"The cherub, whose hair would have done for itself, under the influence of this amazing spectacle, what Bella had just done for it, staggered back into the window-seat from which he had risen, and surveyed the pair with his eyes dilated to their utmost." — James Mahoney's forty-fourth illustration for Charles Dickens's Our Mutual Friend, Household Edition (London), 1875. Wood engraving by the Dalziels, 9.3 cm high x 13.3 cm wide. The Harper and Brothers caption for woodcut for the third book's sixteenth chapter, "The Feast of the Three Hobgoblins," is much more succinct: "Yes, I am yours" (p. 257​). The composite wood-engraving concerns John Rokesmith's proposing to — and being accepted at last — Bella Wilfer at her father's office in the gloomy counting-house of Chicksey, Veneering, and Stobbles, much to the astonishment of her father. For further differences, including the London and New York volumes having entirely different frontispieces, see The differences between the British and American printings of Mahoney's illustrations for Dickens's Our Mutual Friend.

Scanned image and text by Philip V. Allingham. [You may use this image without prior permission for any scholarly or educational purpose as long as you (1) credit the person who scanned the image and (2) link your document to this URL.]

Passage Illustrated

"My gracious me!"​he exclaimed, invoking the Mincing Lane echoes as before. "This is very extraordinary!"

"What is, Pa?"

"Why here's Mr. Rokesmith now!"

"​No, no, Pa, no,"​cried Bella, greatly flurried. "Surely not."

"Yes there is! Look here!"

"Sooth to say, Mr.​Rokesmith not only passed the window, but came into the counting-house. And not only came into the counting-house, but, finding himself alone there with Bella and her father, rushed at Bella and caught her in his arms, with the rapturous words "My dear, dear girl; my gallant, generous, disinterested, courageous, noble girl!"​And not only that even, (which one might have thought astonishment enough for one dose), but Bella, after hanging her head for a moment, lifted it up and laid it on his breast, as if that were her head's chosen and lasting resting-place!

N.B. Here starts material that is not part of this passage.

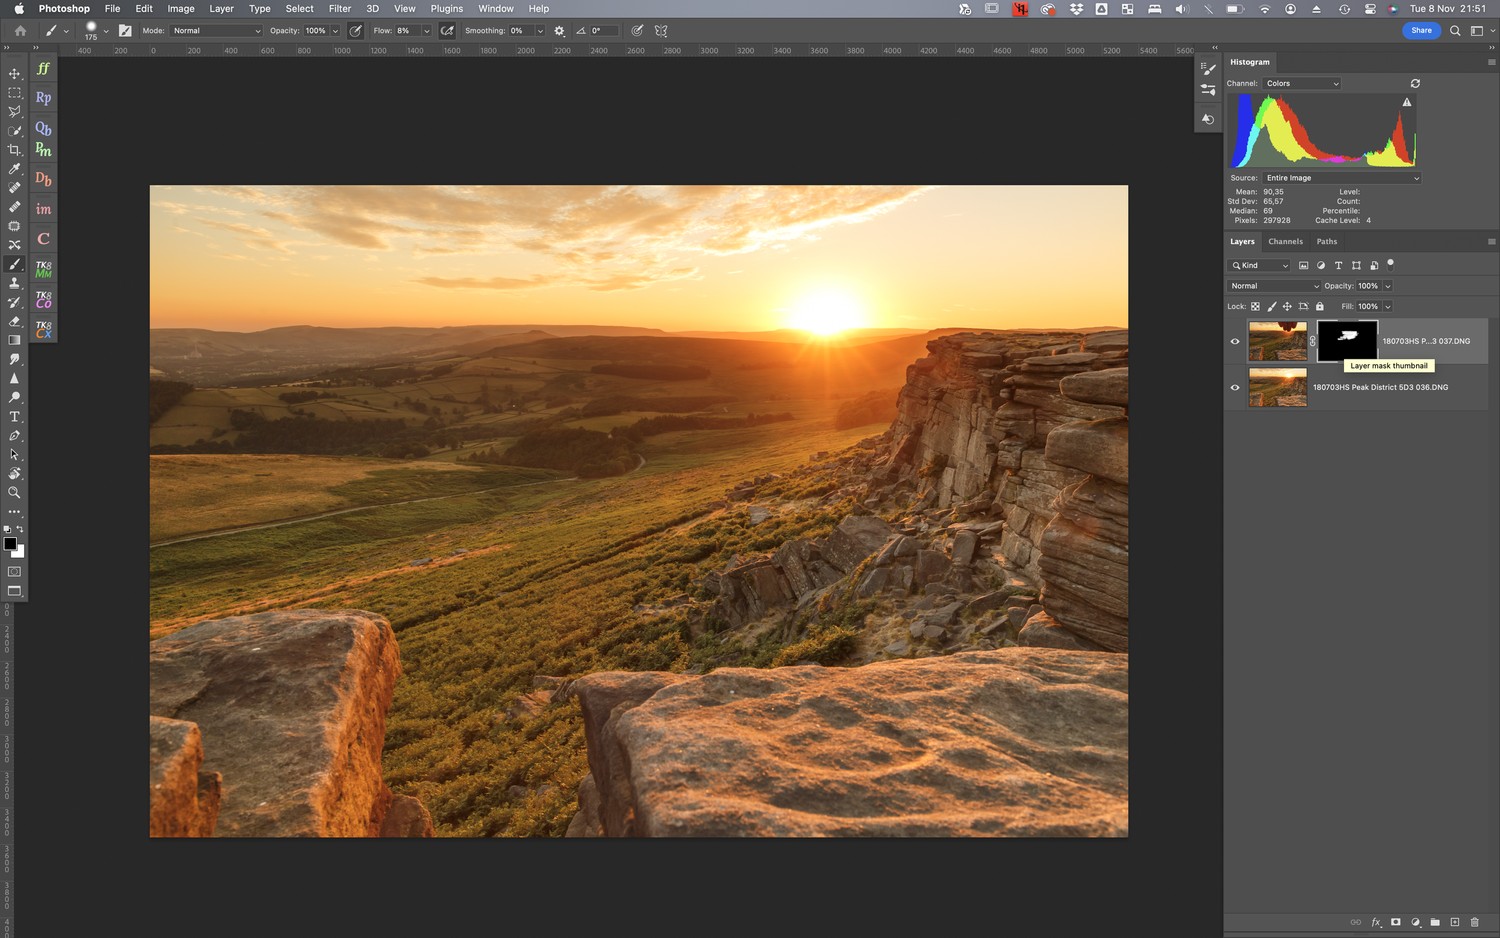Open the brush Mode dropdown

click(216, 31)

"I knew you would come to him, and I followed you," said Rokesmith. "My love, my life! You are​mine?"

To which Bella responded, "Yes, I am​ yours if you think me worth taking!"​And after that, seemed to shrink to next to nothing in the clasp of his arms, partly because it was such a strong one on his part, and partly because there was such a yielding to it on hers.

"​The cherub, whose hair would have done for itself under the influence of this amazing spectacle, what Bella had just now done for it, staggered back into the window-seat from which he had risen, and surveyed the pair with his eyes dilated to their utmost.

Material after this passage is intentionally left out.